**Listed records**.
--- START ---

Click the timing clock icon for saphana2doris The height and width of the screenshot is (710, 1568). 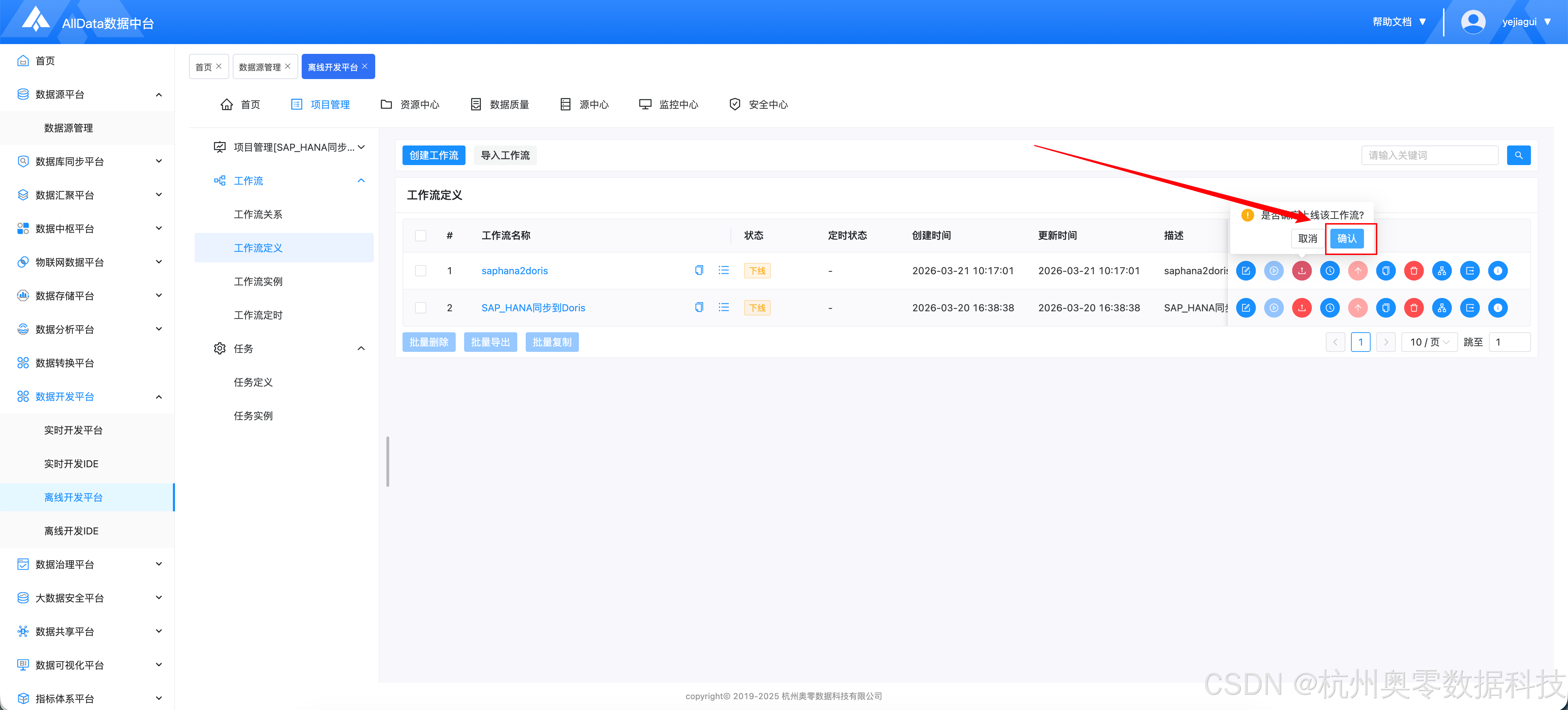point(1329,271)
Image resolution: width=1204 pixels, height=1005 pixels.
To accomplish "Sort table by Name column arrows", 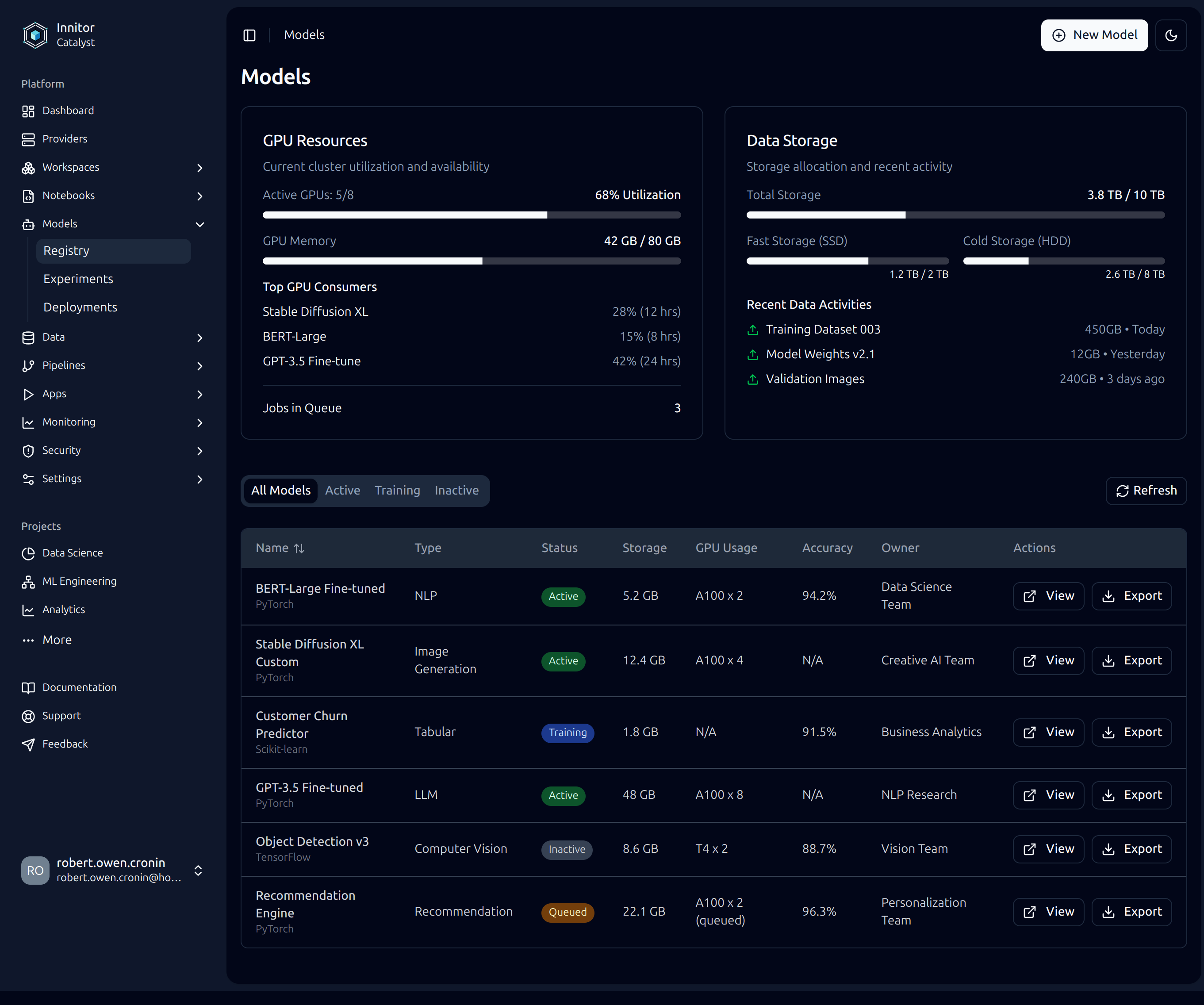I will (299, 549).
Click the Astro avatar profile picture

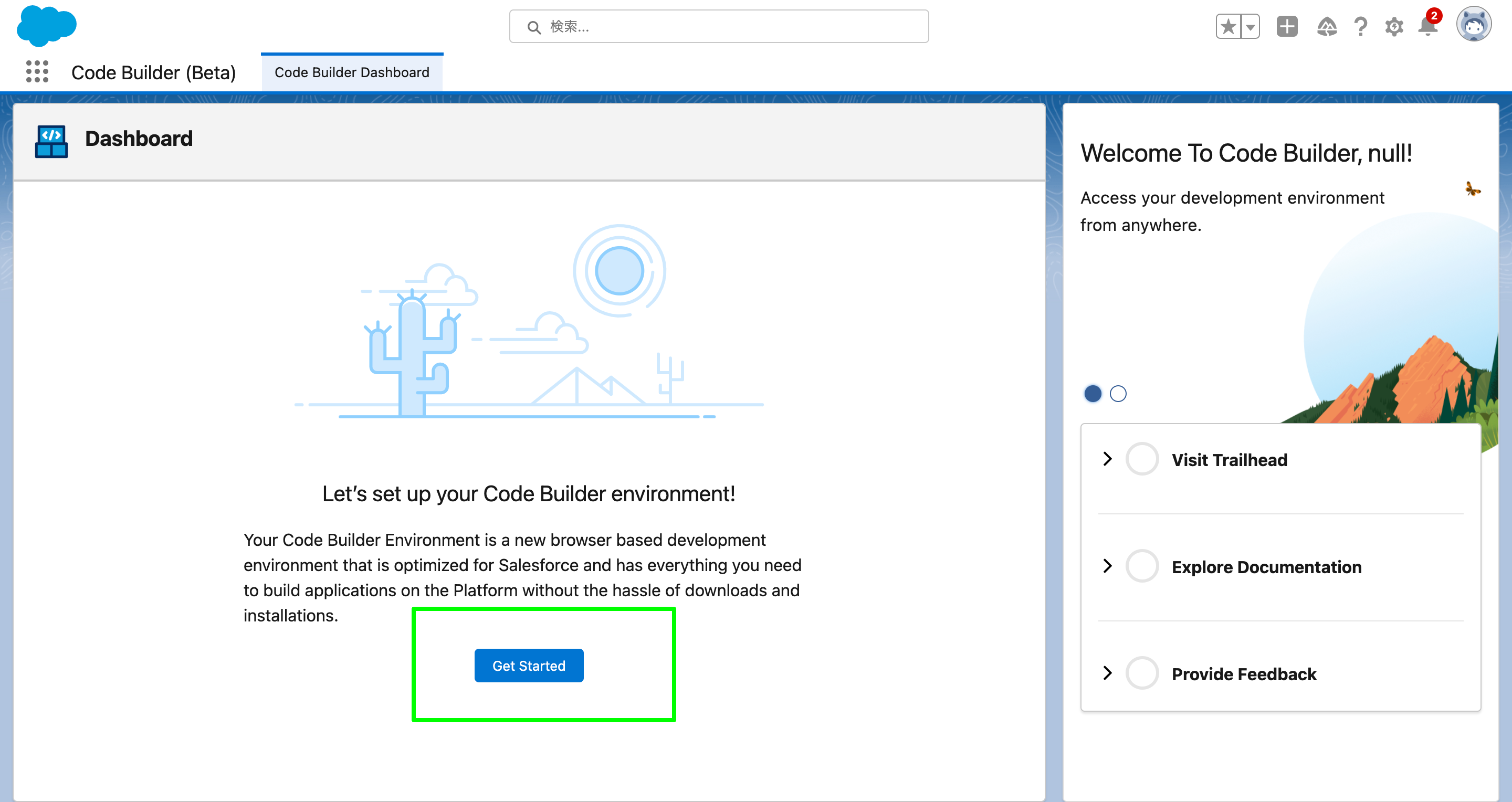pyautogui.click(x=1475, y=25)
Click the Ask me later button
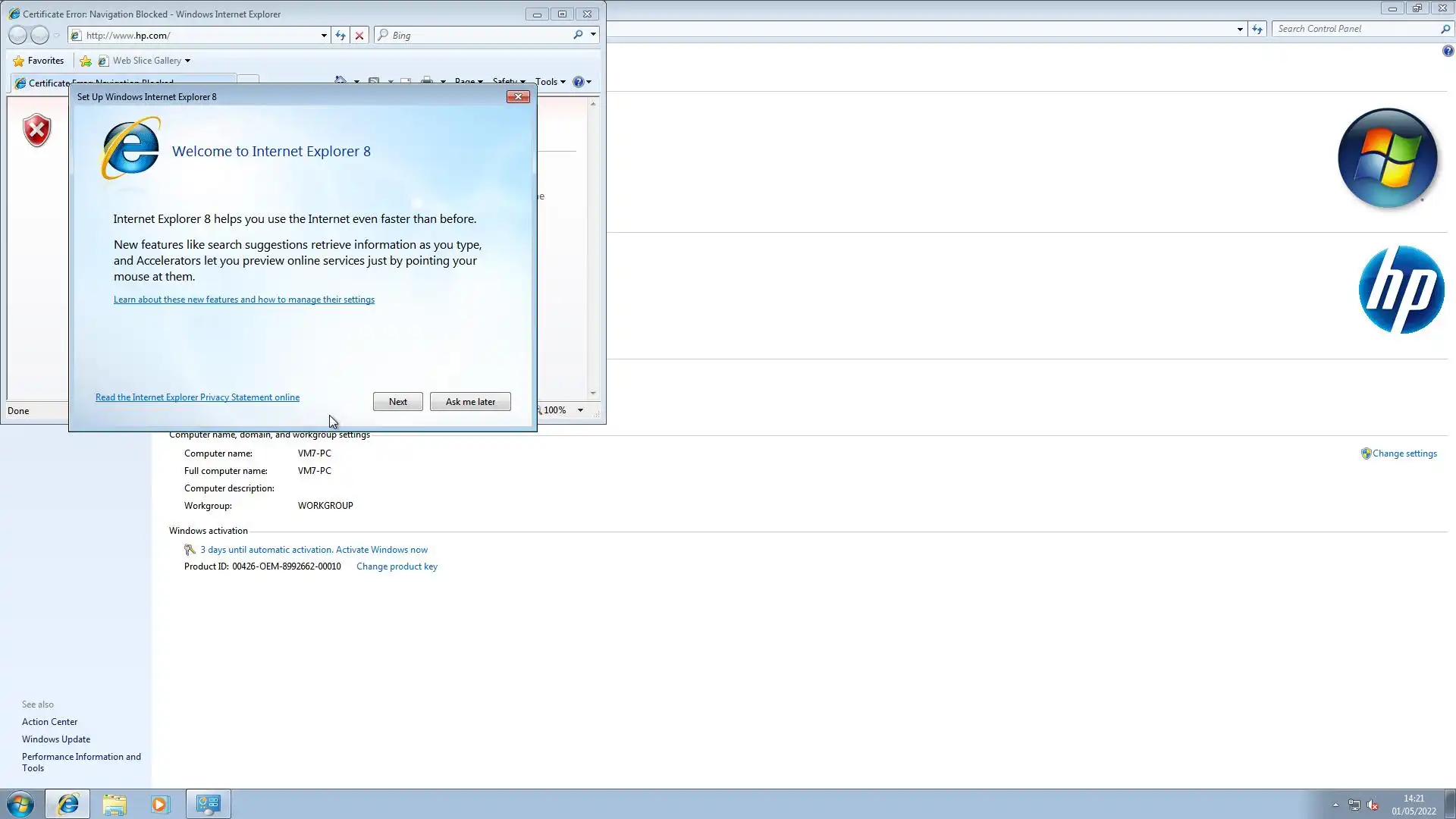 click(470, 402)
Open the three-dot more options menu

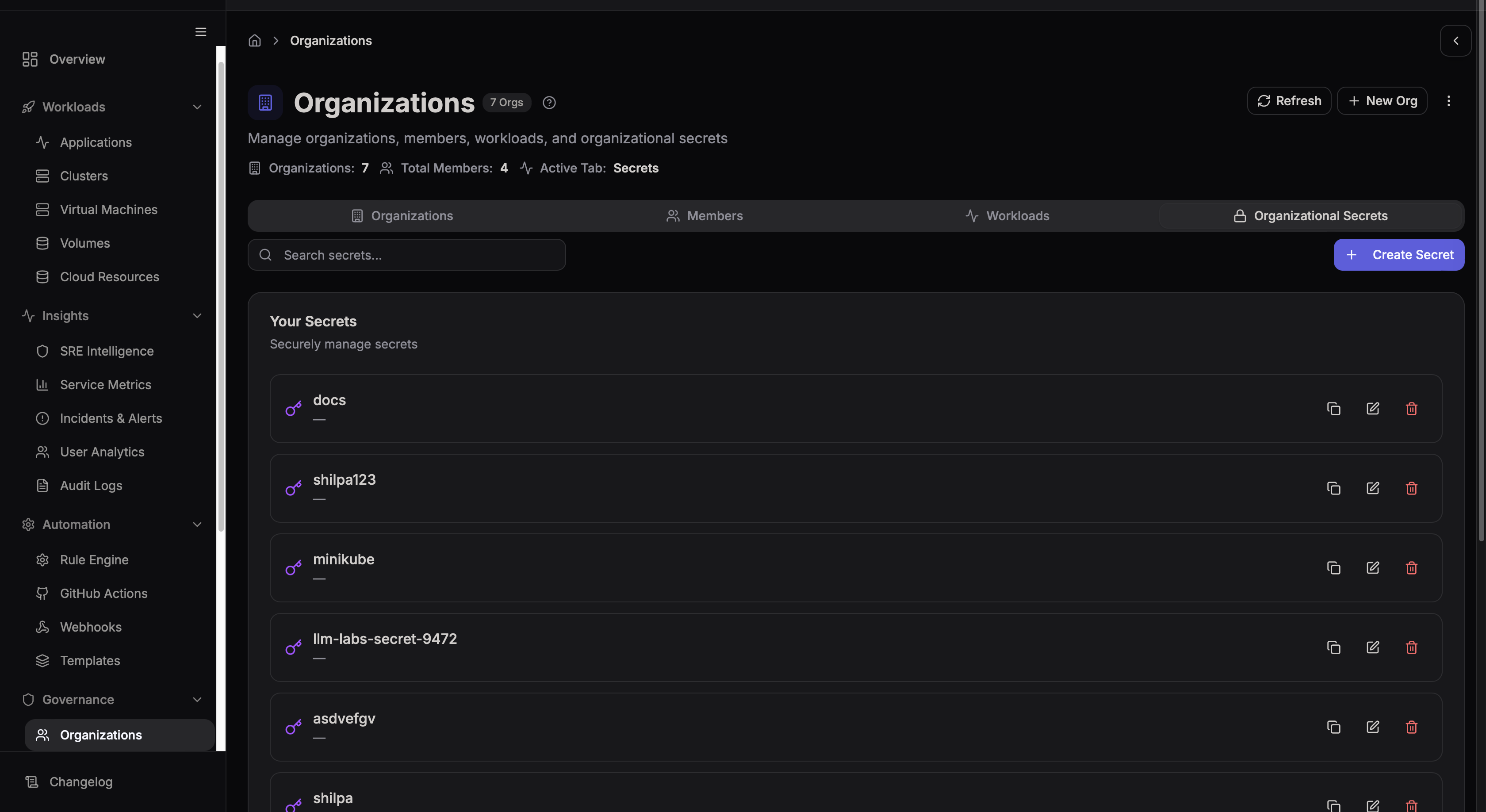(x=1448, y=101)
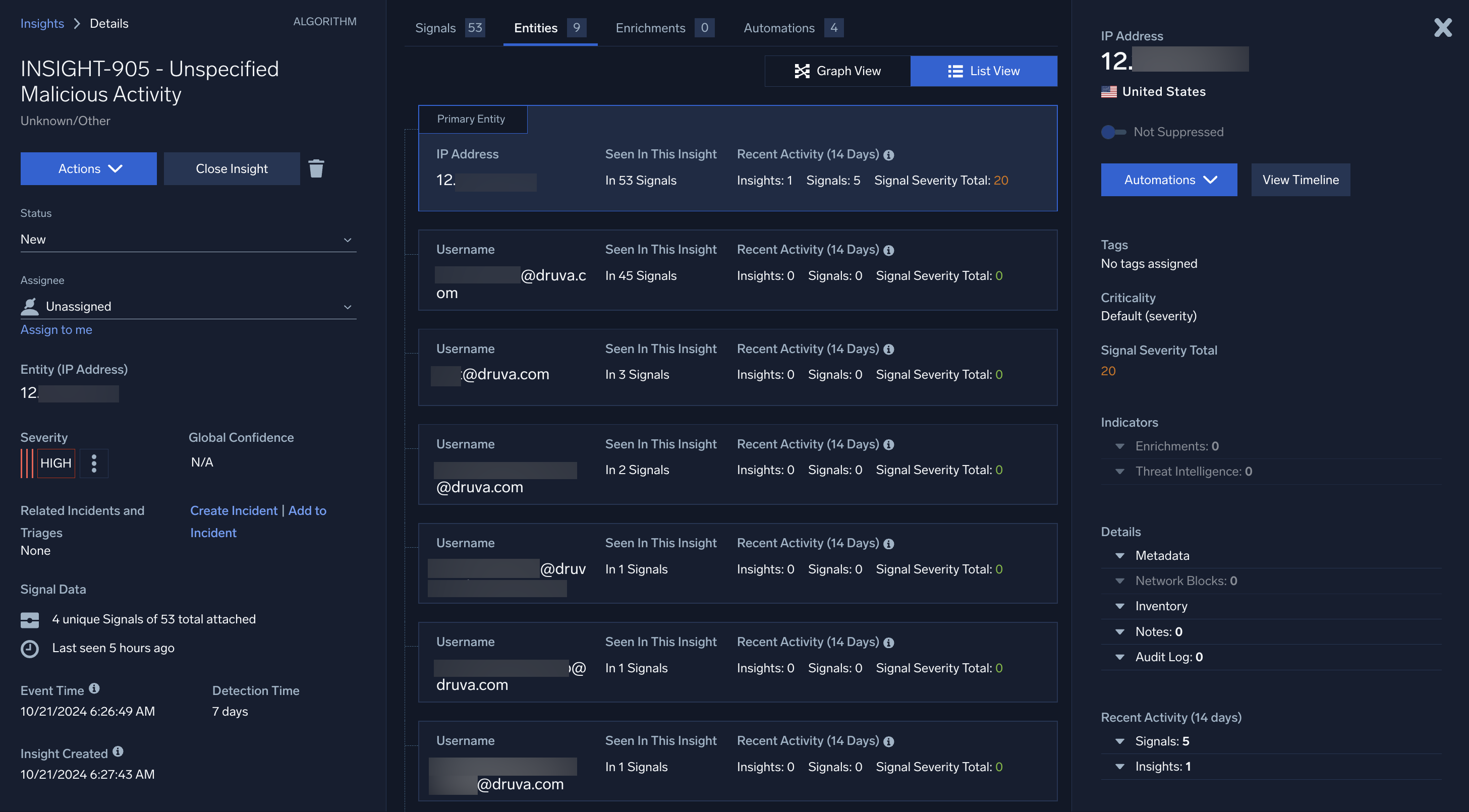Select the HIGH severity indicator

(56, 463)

--- END ---

**Required work**. Exactly as written, reproduce the lines from the one containing "Click the Ask me later button" through the last line of the entries above, and leave every picture out.

**Result below**.
Click the Ask me later button
 click(470, 402)
Open the three-dot more options menu

(x=1448, y=101)
Select the HIGH severity indicator

(56, 463)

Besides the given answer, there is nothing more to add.